— Exercise prompt —
Reproduce the entries below, please. Keep every character the same.

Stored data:
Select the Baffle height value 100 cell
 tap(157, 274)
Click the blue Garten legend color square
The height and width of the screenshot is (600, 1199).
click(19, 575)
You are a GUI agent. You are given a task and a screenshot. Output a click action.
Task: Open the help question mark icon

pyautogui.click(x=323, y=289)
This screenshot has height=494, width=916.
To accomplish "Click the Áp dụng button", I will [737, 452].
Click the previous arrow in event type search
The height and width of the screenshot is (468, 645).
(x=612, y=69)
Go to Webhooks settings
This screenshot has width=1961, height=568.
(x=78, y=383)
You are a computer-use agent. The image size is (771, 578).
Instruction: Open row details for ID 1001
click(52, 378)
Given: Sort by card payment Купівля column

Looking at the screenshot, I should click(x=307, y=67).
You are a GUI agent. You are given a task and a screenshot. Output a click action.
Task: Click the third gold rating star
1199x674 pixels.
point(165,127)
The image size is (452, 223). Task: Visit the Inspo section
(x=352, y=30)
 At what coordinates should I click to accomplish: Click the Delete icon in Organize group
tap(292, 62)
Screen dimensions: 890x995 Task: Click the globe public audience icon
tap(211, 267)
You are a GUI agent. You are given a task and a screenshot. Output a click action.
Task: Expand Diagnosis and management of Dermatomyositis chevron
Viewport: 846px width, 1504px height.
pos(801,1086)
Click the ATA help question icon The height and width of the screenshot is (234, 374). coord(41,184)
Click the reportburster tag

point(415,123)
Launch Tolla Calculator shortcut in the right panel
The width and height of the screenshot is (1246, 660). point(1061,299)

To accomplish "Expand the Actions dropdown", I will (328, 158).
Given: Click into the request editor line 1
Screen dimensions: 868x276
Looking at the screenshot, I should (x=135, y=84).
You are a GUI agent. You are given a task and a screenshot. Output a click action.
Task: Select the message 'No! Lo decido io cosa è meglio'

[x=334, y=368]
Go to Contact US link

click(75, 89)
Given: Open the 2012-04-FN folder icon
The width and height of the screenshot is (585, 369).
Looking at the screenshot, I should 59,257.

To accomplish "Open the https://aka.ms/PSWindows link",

— Result —
Select the Baffle height value 100 cell
 tap(157, 274)
Click the blue Garten legend color square
The height and width of the screenshot is (600, 1199).
click(19, 575)
You are a GUI agent. You are given a task and a screenshot. Output a click action.
Task: Open the help question mark icon

pyautogui.click(x=323, y=289)
This screenshot has height=494, width=916.
To accomplish "Click the Áp dụng button", I will [737, 452].
Click the previous arrow in event type search
The height and width of the screenshot is (468, 645).
(x=612, y=69)
Go to Webhooks settings
This screenshot has width=1961, height=568.
(x=78, y=383)
You are a computer-use agent. The image size is (771, 578).
Instruction: Open row details for ID 1001
click(52, 378)
Given: Sort by card payment Купівля column

Looking at the screenshot, I should click(x=307, y=67).
You are a GUI agent. You are given a task and a screenshot. Output a click action.
Task: Click the third gold rating star
1199x674 pixels.
point(165,127)
The image size is (452, 223). Task: Visit the Inspo section
(x=352, y=30)
 At what coordinates should I click to accomplish: Click the Delete icon in Organize group
tap(292, 62)
Screen dimensions: 890x995 Task: Click the globe public audience icon
tap(211, 267)
You are a GUI agent. You are given a task and a screenshot. Output a click action.
Task: Expand Diagnosis and management of Dermatomyositis chevron
Viewport: 846px width, 1504px height.
pos(801,1086)
Click the ATA help question icon The height and width of the screenshot is (234, 374). coord(41,184)
Click the reportburster tag

point(415,123)
Launch Tolla Calculator shortcut in the right panel
The width and height of the screenshot is (1246, 660). point(1061,299)

To accomplish "Expand the Actions dropdown", I will (328, 158).
Given: Click into the request editor line 1
Screen dimensions: 868x276
Looking at the screenshot, I should (x=135, y=84).
You are a GUI agent. You are given a task and a screenshot. Output a click action.
Task: Select the message 'No! Lo decido io cosa è meglio'

[x=334, y=368]
Go to Contact US link

click(75, 89)
Given: Open the 2012-04-FN folder icon
The width and height of the screenshot is (585, 369).
Looking at the screenshot, I should 59,257.

To accomplish "Open the https://aka.ms/PSWindows link",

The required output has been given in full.